Effective sample size over average sample size

stanplot(model, pars = "^b", type = 'neff_hist')

Trace plots

Trace plots are only shown in the case of nonconvergence.

if(any( summary(model)$fixed[,"Rhat"] > 1.1)) { # only do traceplots if not converged
    plot(model, N = 3, ask = FALSE)
}

File/cluster script name

This model was stored in the file: coefs/krmh/r25_migration_status.rds.

Click the following link to see the script used to generate this model:

opts_chunk$set(echo = FALSE)
clusterscript = str_replace(basename(model_filename), "\\.rds",".html")
cat("[Cluster script](" , clusterscript, ")", sep = "")

Cluster script

r26: Separate parental age contributions

In this model, we adjust for maternal age using a continuous variable. We also adjust for a dummy variable for teenage motherhood, to account for the nonlinearity of the maternal age effect. Moreover, we use separate random intercepts for mothers and fathers and adjust for the mother’s mean age at birth and the father’s mean age at birth. This model only converges in the 20th-century Sweden data, because there are sufficient numbers of divorces and remarriages and enough data to separate the parents’ contributions.

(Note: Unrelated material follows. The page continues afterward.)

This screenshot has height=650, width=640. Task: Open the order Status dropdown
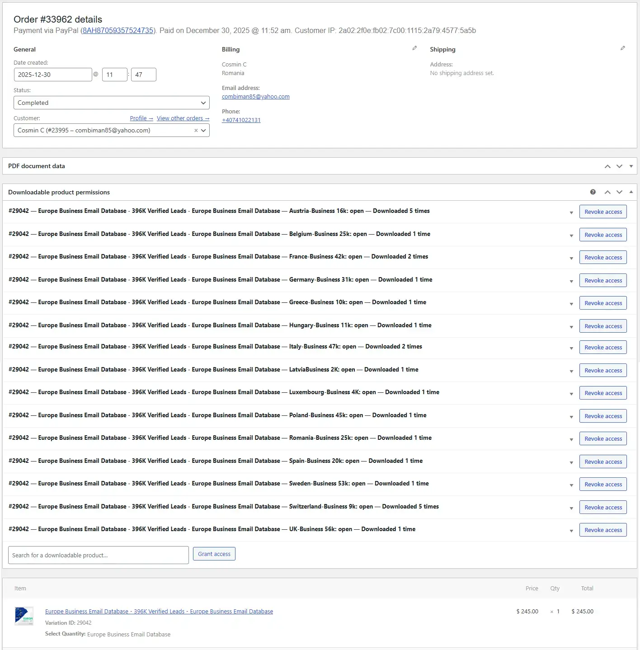coord(111,103)
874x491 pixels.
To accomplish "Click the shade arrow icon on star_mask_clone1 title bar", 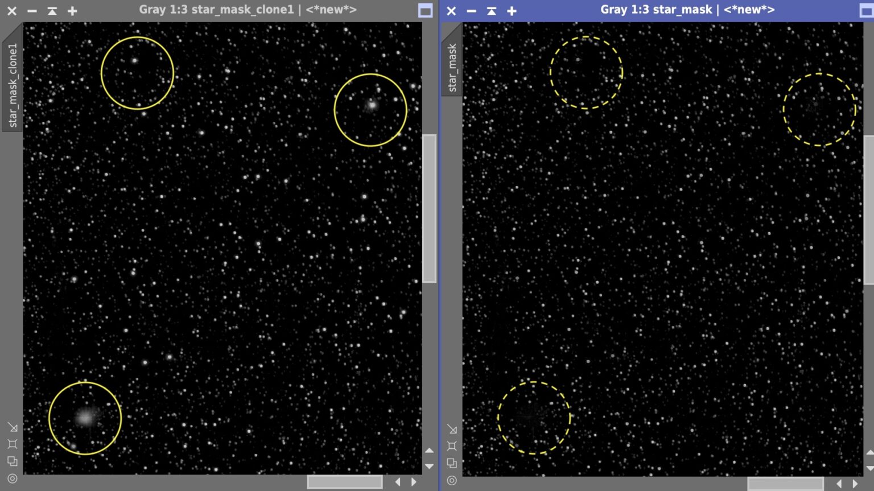I will click(x=52, y=11).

Robustness check comparison

Here we show the effect of paternal age for each episode.

Legend

In reference to m3, the main reported model, the robustness models were implemented as follows: r1 relaxed exclusion criteria (not in 20th-century Sweden), r2 had only birth cohort as a covariate, r3 adjusted for birth order as a continuous variable, r4 adjusted for number of dependent siblings instead of birth order, r5 interacted birth order with number of siblings, r6 did not adjust for birth order, r7 adjusted only for parental loss in the first 5 years, r8 adjusted for being the first-/last-born adult son, r9 adjusted for a continuous nonlinear thin-splate spline for birth year instead of 5-year bins, r10 added a group-level slope for paternal age, r11 included separate group-level effects for each parent instead of one per marriage, r12 added a moderation by anchor sex, r13 adjusted for paternal age at first birth, r14 compared a model with linear group fixed effects, r15 added a moderator by region and group-level effects by church parish (not in 20th-century Sweden), r16 was restricted to Skellefteå (only in historical Sweden), r17 simulated Down syndrome cases, r18 reversed hurdle Poisson and Poisson distribution for the respective populations, r19 used a normal distribution, r20 did not adjust for maternal age, r21 adjusted for maternal age as a continuous variable, r22 relaxed exclusion criteria and included 30 more years of birth cohorts, allowing for more potential censoring, r23 used Student’s t distributions for population-level priors and half-Cauchy priors for the family variance component, r24 used noninformative priors, which should lead to results comparable with maximum likelihood, r25 controlled for migration status (not in 20th-century Sweden), r26 separate parental age contributions (only in 20th-century Sweden).

Points show median estimates, the lines show 80% and 95% credibility intervals respectively.